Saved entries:

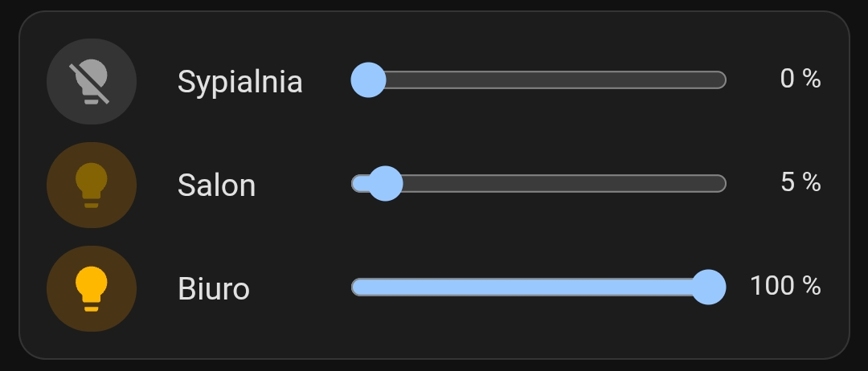Viewport: 868px width, 371px height.
Task: Click right end of Sypialnia slider track
Action: click(719, 80)
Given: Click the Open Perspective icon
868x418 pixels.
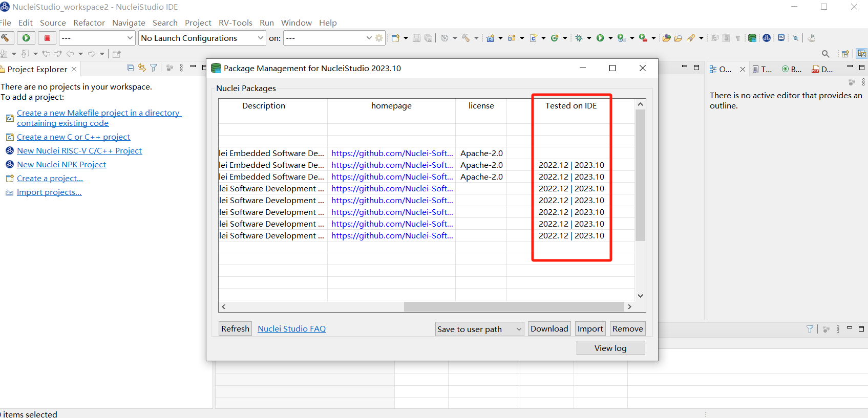Looking at the screenshot, I should tap(845, 54).
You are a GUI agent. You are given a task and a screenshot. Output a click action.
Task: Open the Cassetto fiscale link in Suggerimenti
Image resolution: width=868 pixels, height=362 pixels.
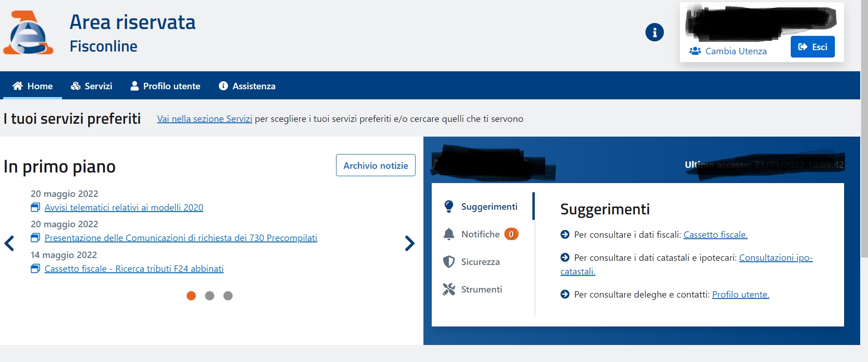click(x=715, y=235)
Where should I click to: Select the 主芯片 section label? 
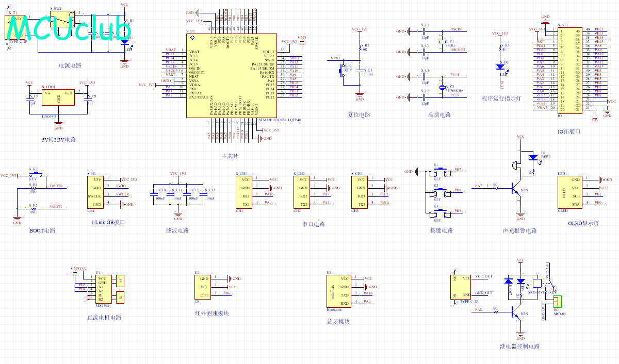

TASK DIRECTIONS:
Without the pictures, retype exactly the lines from the one that holds "868x418 pixels." to the last line of the data above, both of them included.

TASK SOLUTION:
868x418 pixels.
Looking at the screenshot, I should tap(845, 54).
You are a GUI agent. You are given a task and a screenshot. Output a click action.
Task: Open the Cassetto fiscale link in Suggerimenti
Image resolution: width=868 pixels, height=362 pixels.
click(x=715, y=235)
Where should I click to: Select the 主芯片 section label? 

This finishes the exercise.